Für Müller war der Holocaust "Hitlers geographischer Lapsus: Genocid in Europa statt, wie gewohnt und Praxis heute wie gestern, in Afrika Asien Amerika." Er war eine Konsequenz der kapitalistischen Gesellschaft, die alles auf Verwertung abgestellt hat. Seinem Freund Alexander Kluge sagte er 1990 in einer Fernsehsendung: "Also wenn Du mal Auschwitz nimmst als Metapher - ja, Metapher ist ein sehr barbarisches Wort -, aber als die Realität der Selektion. Selektion ist global das Prinzip der Politik. Es gibt noch keine Alternative zu Auschwitz. (...) Ich meine einfach, daß alles, was denkbar ist, auch machbar ist. Und alles, was machbar ist, wird gemacht. Auf irgendeine Weise, irgendwann, von irgendwem."

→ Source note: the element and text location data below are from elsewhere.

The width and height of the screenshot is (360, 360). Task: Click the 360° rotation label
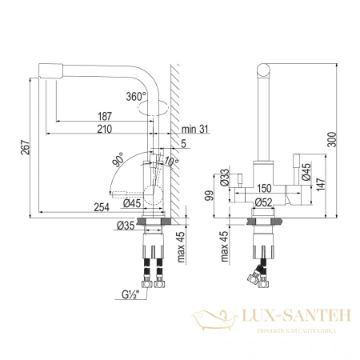(137, 96)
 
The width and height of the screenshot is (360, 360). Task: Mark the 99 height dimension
(210, 194)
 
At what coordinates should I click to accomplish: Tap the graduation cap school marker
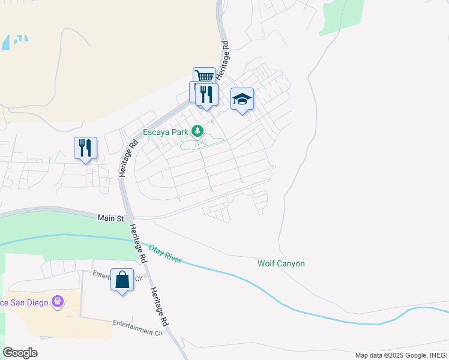tap(242, 99)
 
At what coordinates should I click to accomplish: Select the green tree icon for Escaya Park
tap(197, 131)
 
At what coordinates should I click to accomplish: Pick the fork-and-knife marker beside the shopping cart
tap(206, 94)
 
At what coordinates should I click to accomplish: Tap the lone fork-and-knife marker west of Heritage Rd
tap(85, 148)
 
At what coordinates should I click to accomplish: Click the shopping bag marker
tap(122, 280)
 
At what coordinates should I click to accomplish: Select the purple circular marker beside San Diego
tap(58, 301)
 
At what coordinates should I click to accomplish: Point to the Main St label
tap(110, 219)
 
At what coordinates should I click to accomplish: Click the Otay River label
tap(164, 253)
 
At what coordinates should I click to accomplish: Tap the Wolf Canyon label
tap(281, 263)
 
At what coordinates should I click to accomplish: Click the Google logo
tap(20, 353)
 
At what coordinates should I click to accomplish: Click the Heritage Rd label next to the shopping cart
tap(224, 57)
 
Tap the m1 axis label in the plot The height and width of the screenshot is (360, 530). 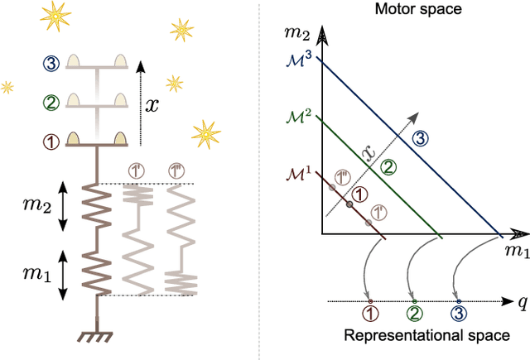click(x=515, y=252)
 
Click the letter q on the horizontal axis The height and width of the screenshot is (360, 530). click(x=523, y=302)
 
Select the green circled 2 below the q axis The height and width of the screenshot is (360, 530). click(x=415, y=315)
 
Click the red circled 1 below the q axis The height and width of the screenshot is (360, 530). click(x=370, y=315)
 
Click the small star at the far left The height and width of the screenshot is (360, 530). click(x=7, y=86)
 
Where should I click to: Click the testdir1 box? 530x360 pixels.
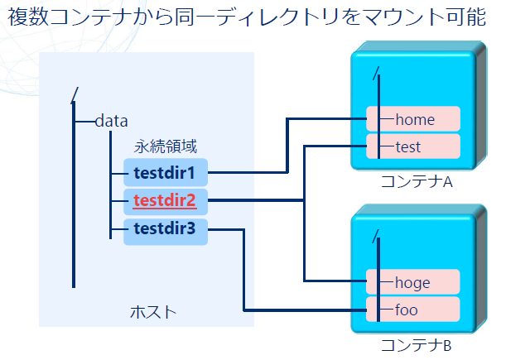(x=166, y=172)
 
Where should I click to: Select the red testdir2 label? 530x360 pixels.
(x=165, y=200)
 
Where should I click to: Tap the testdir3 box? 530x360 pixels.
(x=166, y=232)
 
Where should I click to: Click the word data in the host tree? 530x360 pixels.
(x=112, y=121)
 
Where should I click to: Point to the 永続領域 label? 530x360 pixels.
(x=166, y=146)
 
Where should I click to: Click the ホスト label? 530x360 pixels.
(x=153, y=312)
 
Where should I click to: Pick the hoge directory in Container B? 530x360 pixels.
(x=412, y=281)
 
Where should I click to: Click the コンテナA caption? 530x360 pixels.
(x=417, y=182)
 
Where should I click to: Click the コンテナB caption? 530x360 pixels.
(x=416, y=345)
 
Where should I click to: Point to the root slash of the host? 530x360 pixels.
(x=75, y=95)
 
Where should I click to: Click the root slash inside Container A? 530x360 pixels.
(x=376, y=74)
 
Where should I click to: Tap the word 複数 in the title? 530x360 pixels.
(x=28, y=17)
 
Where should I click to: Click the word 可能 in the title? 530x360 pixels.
(x=466, y=17)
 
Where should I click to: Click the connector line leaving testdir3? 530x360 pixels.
(x=243, y=270)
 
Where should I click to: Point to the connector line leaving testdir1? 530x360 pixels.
(x=287, y=146)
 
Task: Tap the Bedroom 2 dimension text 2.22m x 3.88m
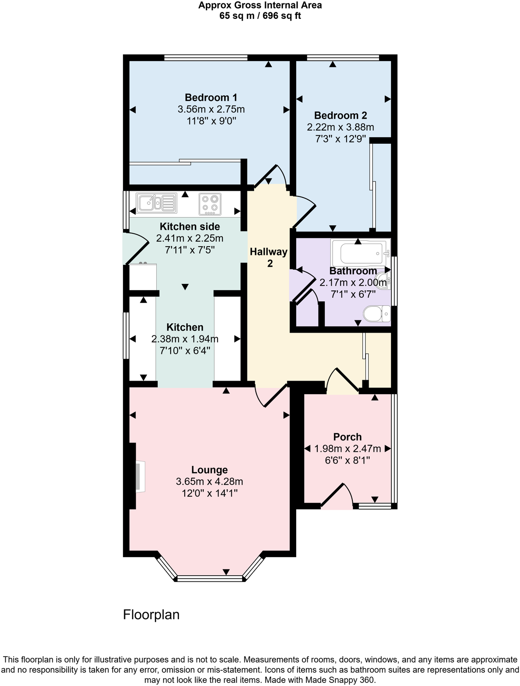pos(340,127)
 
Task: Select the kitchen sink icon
pos(156,203)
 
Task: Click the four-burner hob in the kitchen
pos(209,204)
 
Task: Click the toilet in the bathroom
pos(377,314)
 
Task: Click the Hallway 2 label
pos(269,257)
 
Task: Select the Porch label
pos(348,437)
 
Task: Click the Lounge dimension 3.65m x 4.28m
pos(209,482)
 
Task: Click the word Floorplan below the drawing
pos(151,614)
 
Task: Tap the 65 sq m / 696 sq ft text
pos(260,16)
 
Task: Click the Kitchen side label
pos(190,227)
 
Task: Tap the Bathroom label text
pos(353,271)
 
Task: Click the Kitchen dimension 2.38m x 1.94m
pos(185,339)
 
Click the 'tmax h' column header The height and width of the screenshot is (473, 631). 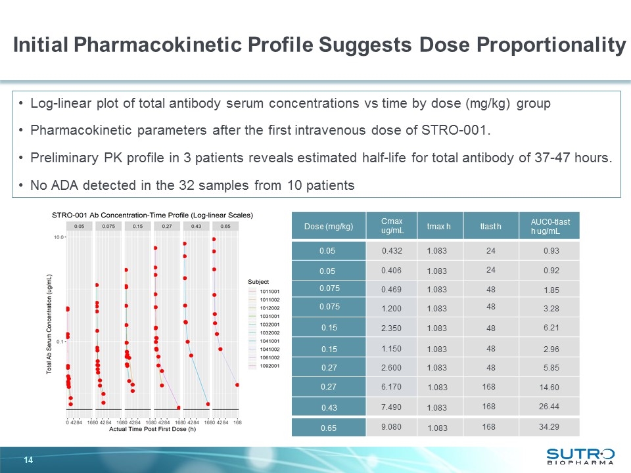(x=438, y=227)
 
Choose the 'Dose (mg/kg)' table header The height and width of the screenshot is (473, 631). (x=327, y=227)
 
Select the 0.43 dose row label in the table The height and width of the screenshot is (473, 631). (x=327, y=407)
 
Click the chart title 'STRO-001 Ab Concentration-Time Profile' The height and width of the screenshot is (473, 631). (x=152, y=215)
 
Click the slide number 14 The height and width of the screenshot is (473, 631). (x=28, y=459)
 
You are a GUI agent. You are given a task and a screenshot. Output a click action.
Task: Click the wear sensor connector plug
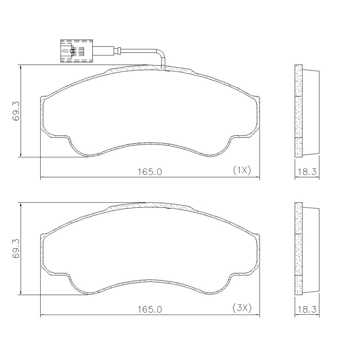pyautogui.click(x=77, y=51)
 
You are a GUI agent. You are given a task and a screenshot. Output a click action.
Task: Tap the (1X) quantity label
pyautogui.click(x=242, y=171)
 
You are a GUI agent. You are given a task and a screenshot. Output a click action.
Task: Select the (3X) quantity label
pyautogui.click(x=242, y=308)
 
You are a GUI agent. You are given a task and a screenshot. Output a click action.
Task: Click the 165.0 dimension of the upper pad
pyautogui.click(x=150, y=172)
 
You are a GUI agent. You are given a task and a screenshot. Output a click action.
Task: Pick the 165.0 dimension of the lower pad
pyautogui.click(x=150, y=310)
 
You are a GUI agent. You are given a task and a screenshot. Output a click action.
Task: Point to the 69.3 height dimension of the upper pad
pyautogui.click(x=17, y=111)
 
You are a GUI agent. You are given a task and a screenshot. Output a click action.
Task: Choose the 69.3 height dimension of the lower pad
pyautogui.click(x=17, y=249)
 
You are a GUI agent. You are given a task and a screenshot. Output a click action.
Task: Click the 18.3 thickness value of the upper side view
pyautogui.click(x=307, y=171)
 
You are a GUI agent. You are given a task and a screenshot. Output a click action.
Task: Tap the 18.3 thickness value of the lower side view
pyautogui.click(x=307, y=309)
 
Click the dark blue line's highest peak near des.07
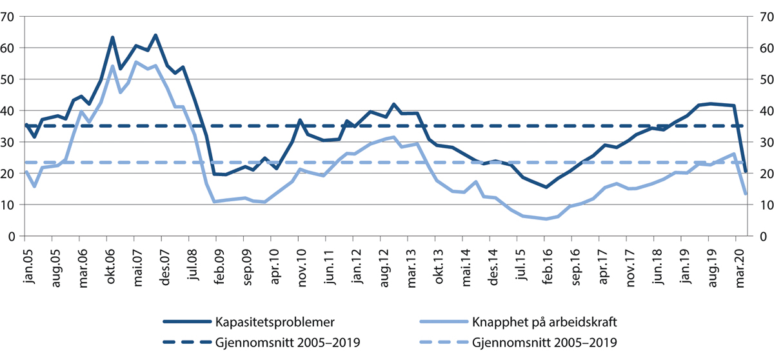pos(155,35)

Kluge dazu: "Und dies ist genau das, was eine plurale Gesellschaft nicht aushält. Sie fordert Sentimentalisierung, so wie sie die Industrialisierung vertritt und so wie sie den Volkskrieg macht." Wann wird man so einen Dialog mal zur besten Sendezeit bei Sabine Christiansen hören? Und wann im Berliner Ensemble eine surreale Müller-Szene sehen, in der bewältigungstrunkene deutsche Eliten als Jubelidioten dargestellt sind, die sich zum anachronistischen Zug formieren, der, angeführt von Hitler, eine Polonaise in Richtung Abgrund tanzt? Im Hintergrund würde sich, analog zum letzten Müller-Stück "Germania Tod in Berlin 3", wo die diversen Brecht-Frauen und -Freundinnen sich um die Witwenschaft streiten, Lea Rosh mit Eva Braun, Magda Goebbels und Winifred Wagner um den Status als einzig rechtmäßige Führer-Witwe prügeln!

"Im weißen Rauschen / kehren die Götter zurück nach Sendeschluß". Welche Götter sind es? Und befinden wir uns kurz vor oder bereits nach Sendeschluß? Das Rauschen kann ein Zuviel an Information sein oder eine nicht decodierbare Nachricht. Es kann sich aber auch um eine bloße Störung handeln. Müllers Texte geben Rätsel auf. Sie immer wieder an der Wirklichkeit zu messen und zu versuchen, sie zu entschlüsseln, ist so spannend und so unheimlich wie die Antwortsuche des Ödipus vor der ägyptischen Sphinx.